By: Leann Bescript
The Very Best is a dynamic duo comprised of Swedish producer Johan Hugo (of RadioClit) and Malawian singer Esau Mwamwaya. Together, the two are bringing forth a colorful mash-up of global influence, not just strictly combining their own individual cultural impacts, but also pulling from varying classical musical genres and melding them to their own new-age hybrid.
The Very Best are set to release a new record this spring, entitled Makes A King, from which they have already released two vastly different style songs.
The first song was released on Pitchfork in November. The upbeat track “Hear Me,” features Vampire Weekend’s Chris Baio on bass and is accompanied by a video which was made by Esau and Jonah themselves.
The video was produced by Jonah, using time lapse footage of landscapes that were filmed in M’dala Chikowa, a small village 5 hours outside Malawi’s largest city, where the pair hid away from the hustle and bustle to write their new album.
Makes A King will be the band’s most recent release in two years, since 2012’s MTMTMK, which also boasted some familiar names, such as Ezra Koenig, another member of Vampire Weekend, and also Sri Lankan rapper and activist, M.I.A.
The second song released from Makes A King is a single, “Let Go,” which is musically touching but carries a much heavier weight than the upbeat “Hear Me.”
In “Let Go,” Esau explores very personal feelings on his distaste for the politics in his home country. According to The Very Best press release, Esau feels such politics are the reason for a lack of progress in Malawi, since the country’s recent independence from England. The song begins with a clip from a speech by Malawi’s president, that Esau and Jonah had listened to on the radio.
Makes A King is expected to be one of the most eclectic albums in modern music. Not only does the album feature contemporary artists, but also incorporates many elements inspired by a traditional live-band set-up, while staying true to Malawi culture, with lyrics by Esau in his native tongue, Chichewa. The album also features local choir singers and musicians from the M’dala Chikowa village.
It is increasingly important to The Very Best to maintain their identity in a music industry that is constantly trying to market them to a western world.

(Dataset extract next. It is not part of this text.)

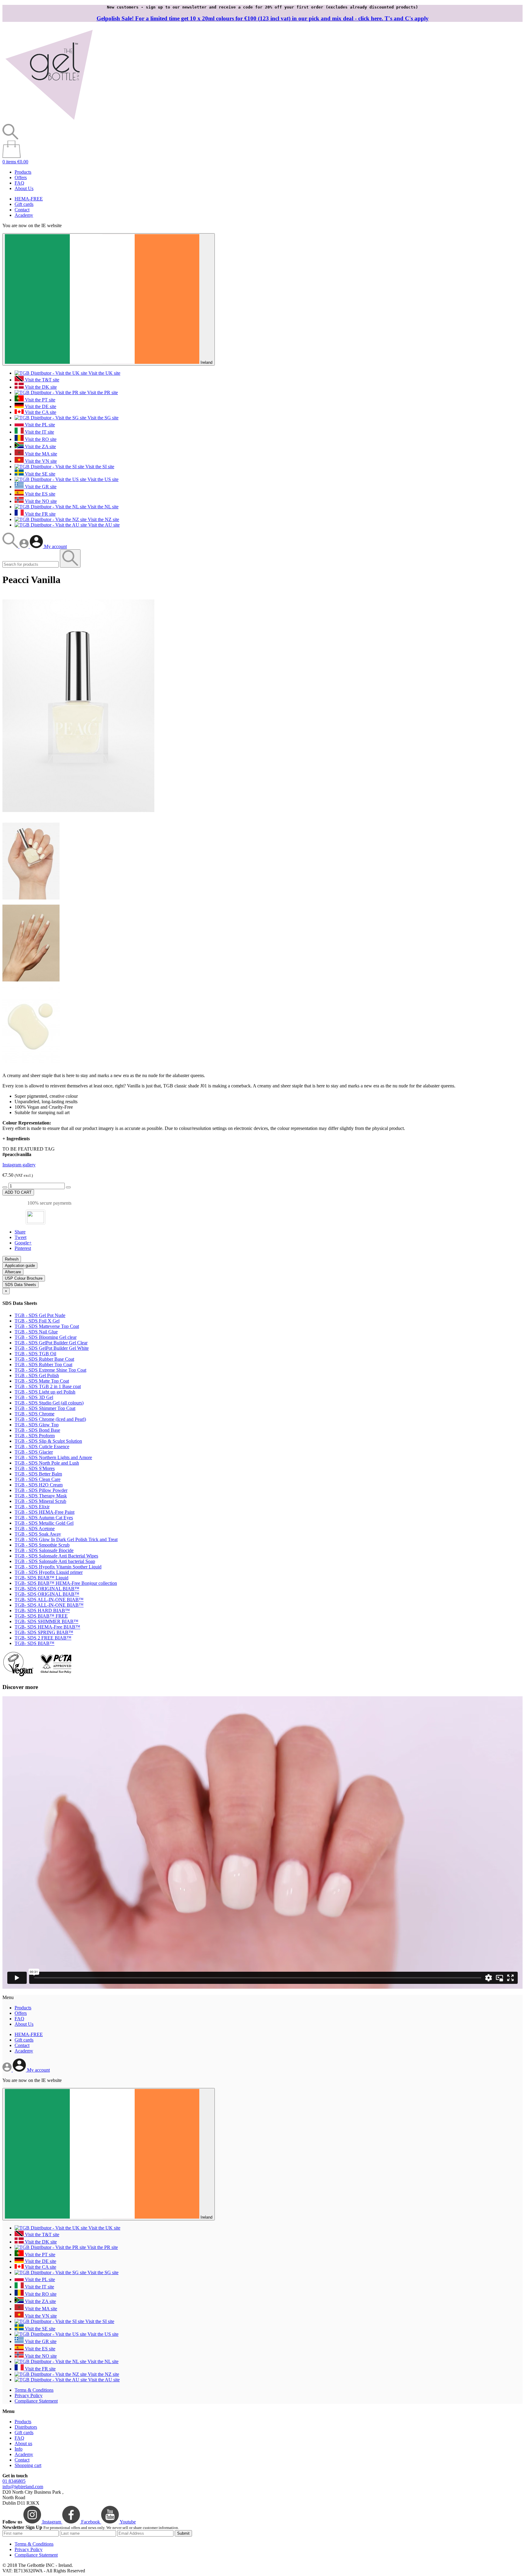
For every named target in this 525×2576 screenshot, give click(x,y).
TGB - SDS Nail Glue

In an interview with The Observer in the earlier days of the project’s musical journey, Esau discussed the band’s ideals when making such an interesting mixture of music: “It’s no longer a question of people stealing music from somewhere,” explains Esau. “Or people going to Africa and making music there. People like me are here now. Just like I knew about western music growing up in Malawi, European people know about African music. And it’s not a fusion or any of those kinds of words people use – we’re just sharing.”
The Very Best are set to release Makes A King on April 7, 2015, via Moshi Moshi Records.